I knew the placement was short term and that I had already agreed to return to my school in Victoria for the following school year but by the end of that first week at the station I was already thinking about how I could get back to this line of work.
Upon leaving the station I returned to my job (teaching English and Humanities to secondary students in an independent P-12 school on Phillip Island) with my mind full of memories from the Kimberley. During that year I found another job as a governess on a different station in the Kimberley located just outside of the tiny town of Fitzroy Crossing. I began work there at the beginning of 2014 teaching the station manager’s four daughters. I planned to stay a year and had no intentions of staying any longer. However, I ended up staying nearly two and half years!

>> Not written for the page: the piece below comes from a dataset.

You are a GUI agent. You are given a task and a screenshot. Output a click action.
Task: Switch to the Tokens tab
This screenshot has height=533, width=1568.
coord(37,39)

I had no idea what to expect of the role initially, growing up in Victoria I didn’t know that this form of work even existed. I was quite apprehensive as I had no experience teaching primary aged students. My hopes, professionally, were that I would come away with an understanding of the School of the Air model and maybe a better understanding of what is covered in primary schools.
I found that working as a governess was incredible rewarding. You not only spend the school day with your students, but also inevitably some mornings, evenings and weekends also and so you end up developing quite a close relationship with your students. Having four students in my school room, as opposed to 30, meant that I could focus my attention on each student and see their progression quite quickly.

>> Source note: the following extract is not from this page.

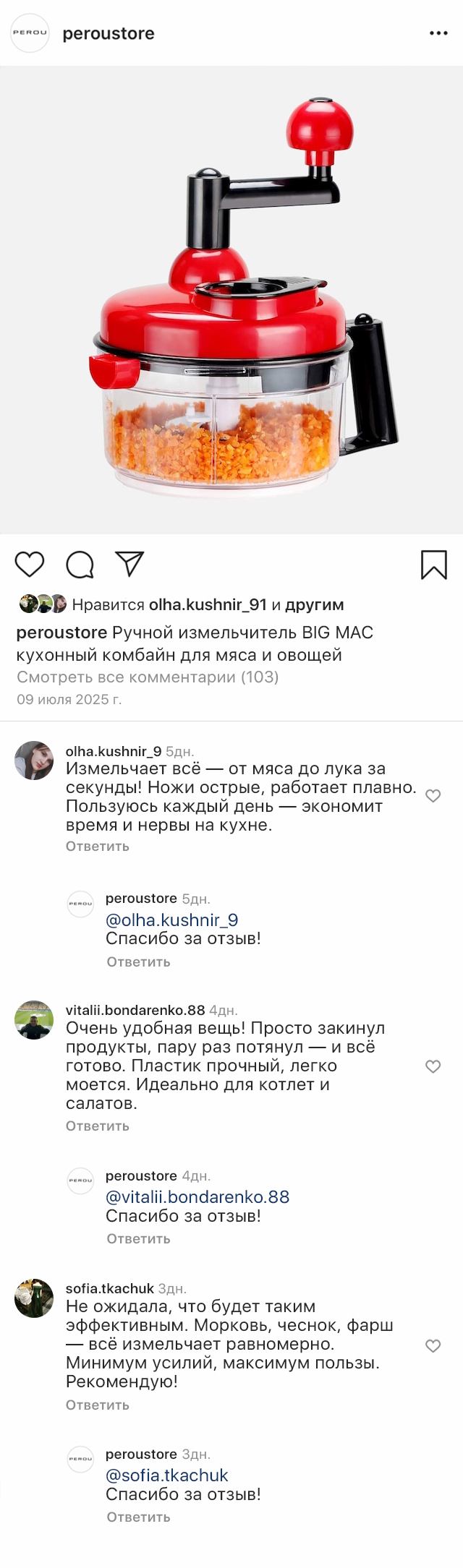Open the @vitalii.bondarenko.88 mention link
The image size is (463, 1568).
tap(197, 1196)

However the school room had its own challenges. I would often be juggling a craft activity with the kindy student, a science experiment with the grade 2, a writing task with the grade 5 whilst learning times tables with the grade 4. Some days this worked surprisingly well, but other days could be a disaster.
The contrast with my working life in Victoria was huge. In Victoria, my weekdays were dedicated solely to work. I would spend time each weekend marking and planning and maybe grabbing a coffee with friends, or exploring the suburbs of Melbourne.

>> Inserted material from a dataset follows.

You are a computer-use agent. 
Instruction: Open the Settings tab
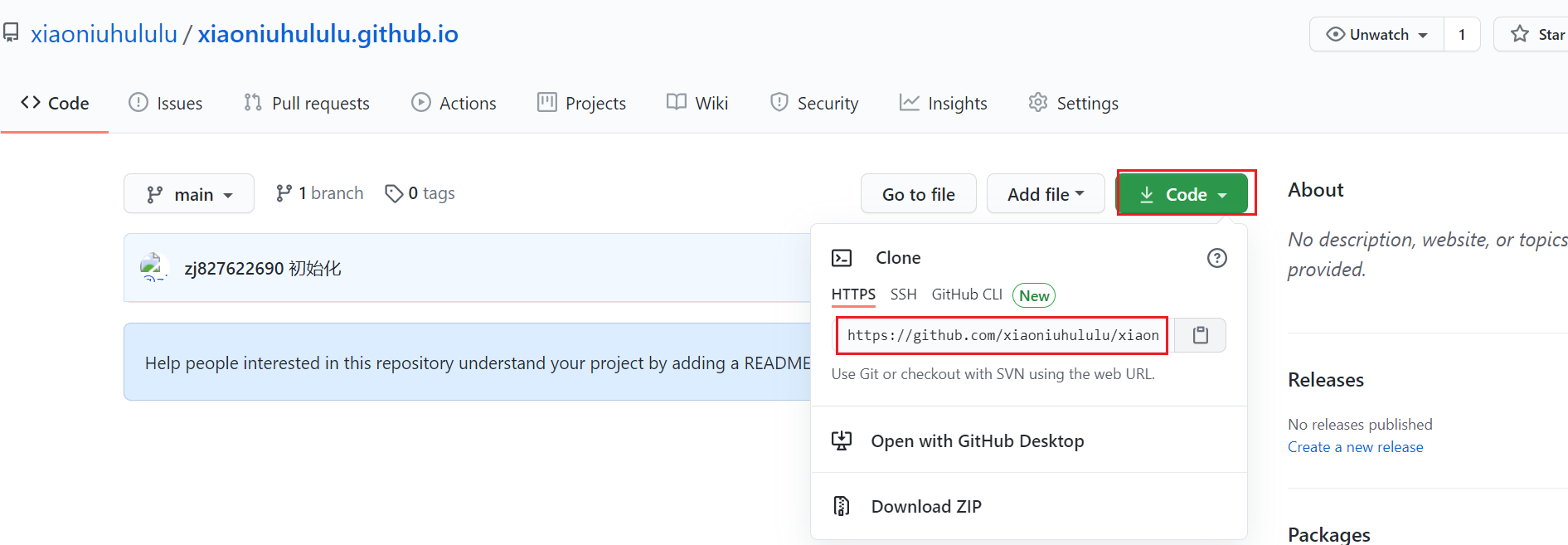point(1074,103)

When I moved to the Kimberley, suddenly evenings were spent with the crew debriefing on the day as we watched the sun set. Weekends were spent mustering or out in the yards with the crew. Days off were spent down by the river, fishing and exploring. All of a sudden, riding motorbikes, helicopter flights back to the homestead, branding cattle, feeding pigs, chooks and poddies became the norm. My life in Victoria seemed a world away.
I learnt so much about primary teaching in my time working as a governess. My skill set certainly expanded and I now have a greater appreciation for primary school teachers. I am putting these skills in to use in my current teaching role as, thanks to my improved understanding of primary teaching and learning, I now feel more confident working with students who struggle with low literacy and numeracy levels.
I will forever be so grateful for my time living on a remote cattle station. I am, most certainly, a stronger person for the experience. I was lucky enough to do so many things I never dreamed I would do and to meet some incredible people along the way.
A huge thank you to Kaytlin for sharing her story with us. Kaytlin now works as a Year Leader in a secondary school in the Kimberley (the area is yet to release its grip) and continues to be one of the kindest, most patient and all round awesome people I know. I knew Kaytlin during her time as a governess and, aside from the personal qualities that made her great at her job, one of the most inspiring things about her was her willingness to give anything a go and to fully embrace life on a station. She is a wonderful example of ‘the more you put in, the more you get out’ and hopefully we can convince her to share some more of her experiences in the future.